Wednesday, March 26, 2014

Servlet 3.0 ServletContainerInitializer and Spring WebApplicationInitializer

Spring WebApplicationInitializer provides a programatic way to configure the Spring DispatcherServlet and ContextLoaderListener in Servlet 3.0+ compliant servlet containers , rather than adding this configuration through a web.xml file.

This is a quick note to show how implementation through WebApplicationInitializer interface internally works, given that this interface does not derive from any Servlet related interface!

The answer is the ServletContainerInitializer interface introduced with Servlet 3.0 specification, implementors of this interface are notified during the context startup phase and can perform any programatic registration through the provided ServletContext.

Spring implements the ServletContainerInitializer through SpringServletContainerInitializer class. Per the Servlet specs, this implementation must be declared in a META-INF/services/javax.servlet.ServletContainerInitializer file of the libraries jar file - Spring declares this in spring-web*.jar jar file and has an entry `org.springframework.web.SpringServletContainerInitializer`

SpringServletContainerInitializer class has a @HandlerTypes annotation with a value of WebApplicationInitializer, this means that the Servlet container will scan for classes implementing the WebApplicationInitializer implementation and call the onStartUp method with these classes and that is where the WebApplicationInitializer fits in.

A little convoluted, but the good thing is all these details are totally abstracted away within the spring-web framework and the developer only has to configure an implementation of WebApplicationInitializer and live in a web.xml free world.

5 comments:

  1. Nice and simple explanation; I am getting an error while imlementing the same in my project. I am using WAS 8.5 and following is the error I am seeing on server start up.
    No Spring WebApplicationInitializer types detected on classpath

    ReplyDelete
  2. We were struggling with this until we stumbled upon the following spring documentation and then implemented the WebApplicationInitializer interface directly. What is bizarre is that it worked in another WAS 8.5.5.x environment without having to implement that interface directly.

    74.4 Deploying a WAR to Weblogic
    To deploy a Spring Boot application to Weblogic you must ensure that your servlet initializer directly implements WebApplicationInitializer (even if you extend from a base class that already implements it).

    A typical initializer for Weblogic would be something like this:

    import org.springframework.boot.autoconfigure.SpringBootApplication;
    import org.springframework.boot.context.web.SpringBootServletInitializer;
    import org.springframework.web.WebApplicationInitializer;

    @SpringBootApplication
    public class MyApplication extends SpringBootServletInitializer implements WebApplicationInitializer {

    }



    74.4 Deploying a WAR to Weblogic
    To deploy a Spring Boot application to Weblogic you must ensure that your servlet initializer directly implements WebApplicationInitializer (even if you extend from a base class that already implements it).

    A typical initializer for Weblogic would be something like this:

    import org.springframework.boot.autoconfigure.SpringBootApplication;
    import org.springframework.boot.context.web.SpringBootServletInitializer;
    import org.springframework.web.WebApplicationInitializer;

    @SpringBootApplication
    public class MyApplication extends SpringBootServletInitializer implements WebApplicationInitializer {

    }

    ReplyDelete
    Replies
    1. Wow, that is totally strange. Thanks for the information.

      Delete
  3. See the following spring documentation. I know it's silly, but you need to implement the interface directly. That will solve your problem.

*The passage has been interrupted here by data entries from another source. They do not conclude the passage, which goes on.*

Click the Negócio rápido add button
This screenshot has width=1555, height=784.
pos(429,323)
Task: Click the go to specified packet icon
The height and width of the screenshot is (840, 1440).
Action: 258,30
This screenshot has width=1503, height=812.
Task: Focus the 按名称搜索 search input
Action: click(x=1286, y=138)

    74.4 Deploying a WAR to Weblogic
    To deploy a Spring Boot application to Weblogic you must ensure that your servlet initializer directly implements WebApplicationInitializer (even if you extend from a base class that already implements it).

    A typical initializer for Weblogic would be something like this:

    import org.springframework.boot.autoconfigure.SpringBootApplication;
    import org.springframework.boot.context.web.SpringBootServletInitializer;
    import org.springframework.web.WebApplicationInitializer;

    @SpringBootApplication
    public class MyApplication extends SpringBootServletInitializer implements WebApplicationInitializer {

    }

    ReplyDelete
  4. Very nice. Exactly what I was looking for since a long time.